“Why is he opening the show?” Sometimes, that’s what I think when I read an artist’s tour lineup.
The last time he was in Chicago, he’d only done a couple of stops with Bryan so far. And they still have about 50 dates left to go through the end of October. But Brice told me he knew they be a great fit, mostly because of how Bryan’s humility.
“Luke came to me and was like, ’Lee, I want this to be our tour. All the lights, all the stage — use it all,'” Brice said. “He said, ’It ain’t about me looking bigger or better than y’all. I want us to all get out there and show them the best time.’
“That’s all Luke being Luke. He’s humble, he’s selfless, and he’s there for the party.”
There are other perks of touring with a headliner who doesn’t act like a headliner, too.
“It’s not like he’s saying, ’You have to use the smaller stage,'” Brice said. “We’re running everywhere he’s running.
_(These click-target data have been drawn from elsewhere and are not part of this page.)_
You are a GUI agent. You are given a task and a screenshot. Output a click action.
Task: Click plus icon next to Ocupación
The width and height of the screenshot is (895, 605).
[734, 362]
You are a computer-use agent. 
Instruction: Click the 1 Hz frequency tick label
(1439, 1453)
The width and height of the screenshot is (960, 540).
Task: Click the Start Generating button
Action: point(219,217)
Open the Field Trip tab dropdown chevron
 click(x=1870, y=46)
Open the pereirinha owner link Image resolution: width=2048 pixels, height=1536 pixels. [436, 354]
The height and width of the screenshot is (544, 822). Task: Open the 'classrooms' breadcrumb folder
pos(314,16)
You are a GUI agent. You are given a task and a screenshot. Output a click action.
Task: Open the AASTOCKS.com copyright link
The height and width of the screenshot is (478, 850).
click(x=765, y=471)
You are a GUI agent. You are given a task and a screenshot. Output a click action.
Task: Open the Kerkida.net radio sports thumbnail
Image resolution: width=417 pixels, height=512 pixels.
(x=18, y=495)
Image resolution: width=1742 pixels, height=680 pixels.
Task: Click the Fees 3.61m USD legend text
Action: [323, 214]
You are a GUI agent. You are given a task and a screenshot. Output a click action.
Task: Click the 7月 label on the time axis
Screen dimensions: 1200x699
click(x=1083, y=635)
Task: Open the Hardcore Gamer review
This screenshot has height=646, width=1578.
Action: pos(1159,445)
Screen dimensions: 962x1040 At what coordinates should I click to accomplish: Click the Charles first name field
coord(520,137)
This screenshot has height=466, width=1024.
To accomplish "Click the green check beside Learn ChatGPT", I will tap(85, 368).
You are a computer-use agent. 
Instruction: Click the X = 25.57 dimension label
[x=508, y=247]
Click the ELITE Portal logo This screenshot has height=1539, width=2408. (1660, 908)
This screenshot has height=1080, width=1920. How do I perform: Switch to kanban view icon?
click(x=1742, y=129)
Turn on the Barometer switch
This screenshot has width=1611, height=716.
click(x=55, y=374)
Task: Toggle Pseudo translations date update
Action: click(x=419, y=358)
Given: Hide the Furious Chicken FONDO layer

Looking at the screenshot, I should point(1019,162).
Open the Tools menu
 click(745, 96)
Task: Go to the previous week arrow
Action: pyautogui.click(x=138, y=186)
Some headliners want to save a little something just for themselves — so you can’t go on certain parts of their stage — but Luke’s not like that. He’s actually just how I’d be if I was headlining arenas.”
Bryan and Brice both had debut country songs in 2007. Bryan had “All My Friends Say,” and Brice had “She Ain’t Right.”
“Luke came to town basically at the same time I came to town,” Brice said. “We both had our first singles out at the same exact time. They were both going up the charts at the same time. His was at 26, mine was right behind his. So we knew each other then, and he’s been working so hard at this, and we’ve been friends through all that.”